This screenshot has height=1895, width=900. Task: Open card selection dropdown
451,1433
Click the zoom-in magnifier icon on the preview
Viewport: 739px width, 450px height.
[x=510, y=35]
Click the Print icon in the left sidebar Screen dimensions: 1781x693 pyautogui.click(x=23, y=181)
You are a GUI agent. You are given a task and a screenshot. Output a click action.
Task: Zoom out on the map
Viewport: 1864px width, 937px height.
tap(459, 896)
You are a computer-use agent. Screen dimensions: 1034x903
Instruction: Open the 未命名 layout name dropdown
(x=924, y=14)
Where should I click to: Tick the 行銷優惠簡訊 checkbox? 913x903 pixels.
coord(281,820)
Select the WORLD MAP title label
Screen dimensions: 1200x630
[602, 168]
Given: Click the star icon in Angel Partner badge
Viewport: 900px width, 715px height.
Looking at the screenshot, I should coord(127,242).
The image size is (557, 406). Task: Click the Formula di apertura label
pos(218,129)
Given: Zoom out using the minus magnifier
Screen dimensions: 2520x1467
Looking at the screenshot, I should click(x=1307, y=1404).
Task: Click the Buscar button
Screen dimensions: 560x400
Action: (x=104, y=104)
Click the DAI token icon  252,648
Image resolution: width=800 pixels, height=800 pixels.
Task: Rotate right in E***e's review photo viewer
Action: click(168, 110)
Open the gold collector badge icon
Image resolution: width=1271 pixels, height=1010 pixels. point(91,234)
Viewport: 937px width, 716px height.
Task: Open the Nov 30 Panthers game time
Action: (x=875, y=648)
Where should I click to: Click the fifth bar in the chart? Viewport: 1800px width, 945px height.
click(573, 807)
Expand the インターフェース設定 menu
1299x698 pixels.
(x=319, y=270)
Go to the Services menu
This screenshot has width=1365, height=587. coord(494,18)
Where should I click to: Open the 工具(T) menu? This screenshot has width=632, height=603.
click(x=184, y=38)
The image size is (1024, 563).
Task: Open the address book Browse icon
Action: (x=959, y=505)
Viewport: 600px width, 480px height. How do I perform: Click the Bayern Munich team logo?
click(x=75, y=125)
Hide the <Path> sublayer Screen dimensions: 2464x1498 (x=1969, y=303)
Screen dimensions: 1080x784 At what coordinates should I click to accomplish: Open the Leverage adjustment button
════════════════
**Your goal:**
Rewrite the rows from the line containing "Given: Zoom out using the minus magnifier" through the end of the rows, replacing "Screen dimensions" with "Display size" and leaving everything else unchanged.

**Full solution:**
Given: Zoom out using the minus magnifier
Display size: 2520x1467
Looking at the screenshot, I should click(x=1307, y=1404).
Task: Click the Buscar button
Display size: 560x400
Action: (x=104, y=104)
Click the DAI token icon  252,648
Image resolution: width=800 pixels, height=800 pixels.
Task: Rotate right in E***e's review photo viewer
Action: click(168, 110)
Open the gold collector badge icon
Image resolution: width=1271 pixels, height=1010 pixels. point(91,234)
Viewport: 937px width, 716px height.
Task: Open the Nov 30 Panthers game time
Action: (x=875, y=648)
Where should I click to: Click the fifth bar in the chart? Viewport: 1800px width, 945px height.
click(573, 807)
Expand the インターフェース設定 menu
1299x698 pixels.
(x=319, y=270)
Go to the Services menu
This screenshot has width=1365, height=587. coord(494,18)
Where should I click to: Open the 工具(T) menu? This screenshot has width=632, height=603.
click(x=184, y=38)
The image size is (1024, 563).
Task: Open the address book Browse icon
Action: (x=959, y=505)
Viewport: 600px width, 480px height. How do I perform: Click the Bayern Munich team logo?
click(x=75, y=125)
Hide the <Path> sublayer Display size: 2464x1498 (x=1969, y=303)
Display size: 1080x784 At what coordinates should I click to accomplish: Open the Leverage adjustment button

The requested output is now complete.